• Problem statement
From the line containing "This screenshot has width=1512, height=803." to the last line of the records below, repeat every line exactly and add nothing else.

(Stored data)
§

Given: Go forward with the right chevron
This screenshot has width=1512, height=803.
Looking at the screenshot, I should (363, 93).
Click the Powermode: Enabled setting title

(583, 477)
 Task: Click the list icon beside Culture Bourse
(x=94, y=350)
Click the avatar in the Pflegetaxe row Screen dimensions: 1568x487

§

• Solution below
This screenshot has width=1512, height=803.
Looking at the screenshot, I should (363, 93).
Click the Powermode: Enabled setting title

(583, 477)
 Task: Click the list icon beside Culture Bourse
(x=94, y=350)
Click the avatar in the Pflegetaxe row Screen dimensions: 1568x487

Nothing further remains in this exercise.